Menos de duas semanas após o presidente Donald Trump anunciar a conclusão da reforma da piscina refletora do Lincoln Memorial, em Washington D.C., a tinta no fundo do espelho d'água começou a se soltar, misturando-se à água que já apresentava tonalidade esverdeada devido à proliferação de algas. O problema foi registrado na quinta-feira, 18 de junho de 2026, por uma foto da Reuters.
Detalhes da reforma e problemas enfrentados
A piscina histórica foi esvaziada e reformada por meio de um contrato de US$ 14,7 milhões, firmado sem licitação neste ano. A obra faz parte dos amplos planos de Trump para remodelar a capital americana, que incluem a demolição da Ala Leste da Casa Branca para dar lugar a um novo salão de bailes e a construção de um grande arco próximo ao Cemitério Nacional de Arlington, em homenagem aos mortos em guerras e outros americanos ilustres.
Trump anunciou a conclusão do trabalho em 6 de junho.
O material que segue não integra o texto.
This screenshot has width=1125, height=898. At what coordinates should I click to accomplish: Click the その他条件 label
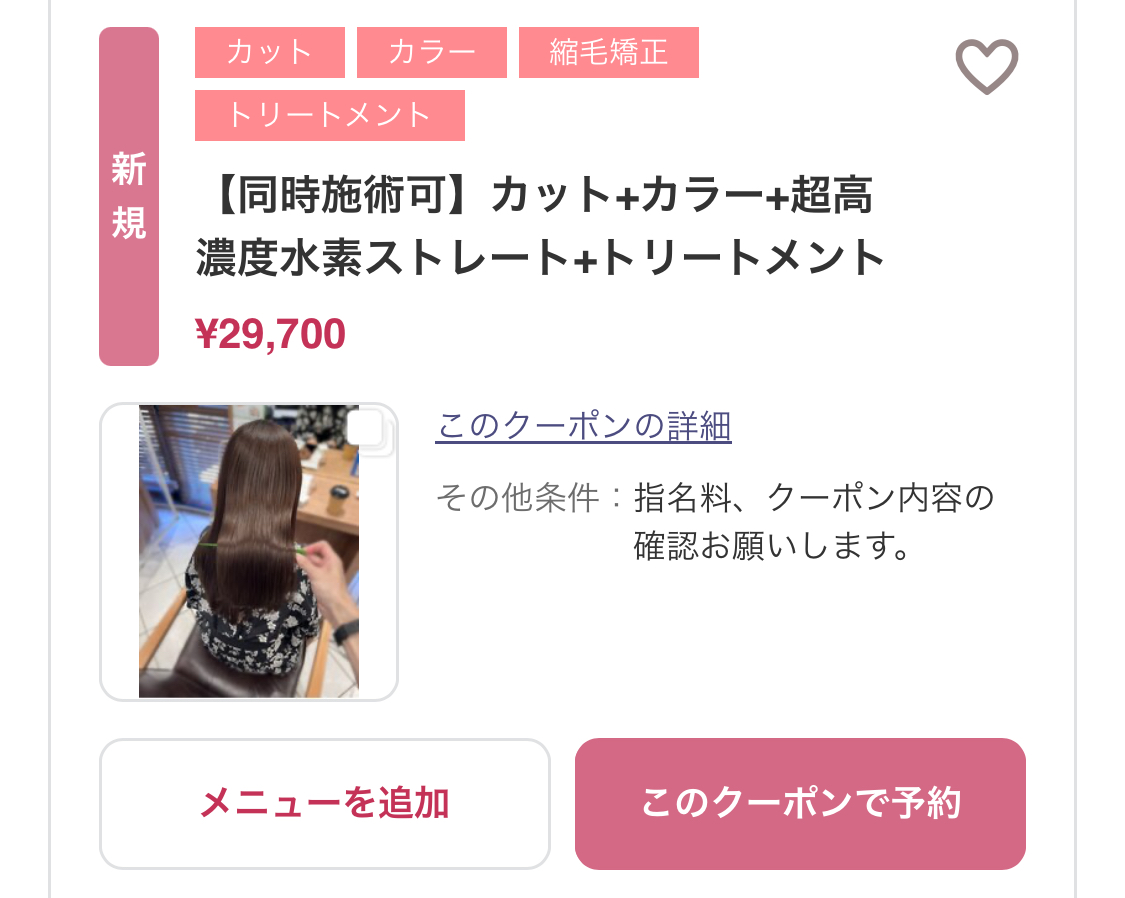(x=518, y=498)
No entanto, já na terça-feira anterior, trabalhadores começaram a despejar peróxido de hidrogênio na piscina para tentar conter a proliferação de algas, que deixou a água verde em vez do azul-escuro esperado.
Reações e críticas
O Serviço Nacional de Parques, responsável pela administração do National Mall, onde a piscina está localizada, não respondeu imediatamente aos pedidos de comentário. A Atlantic Industrial Coatings, empresa da Virgínia que executou a reforma, também não se pronunciou.
Visitantes do local expressaram descontentamento. Robert Dale, de Edwards, Colorado, disse à Reuters: "Quero meu dinheiro de volta depois de ver isso. Acho que nossos recursos poderiam ser usados muito melhor em outro lugar. Acho que essa piscina refletora era bonita antes, antes de toda essa atenção."
Trump tem enfrentado críticas por acelerar processos de planejamento que visam preservar a aparência cuidadosamente projetada de Washington, parte de seu programa de reformas. Seu governo classifica essas críticas como ataques partidários, enquanto elogia a habilidade de design do empresário do setor imobiliário.
Parlamentares também questionaram a decisão de Trump de aceitar um avião de US$ 400 milhões do Catar para ser usado como Air Force One. Especialistas em segurança alertam que adaptar a aeronave exigiria amplas melhorias de segurança, comunicações e defesa antimísseis, demandando tempo e recursos significativos.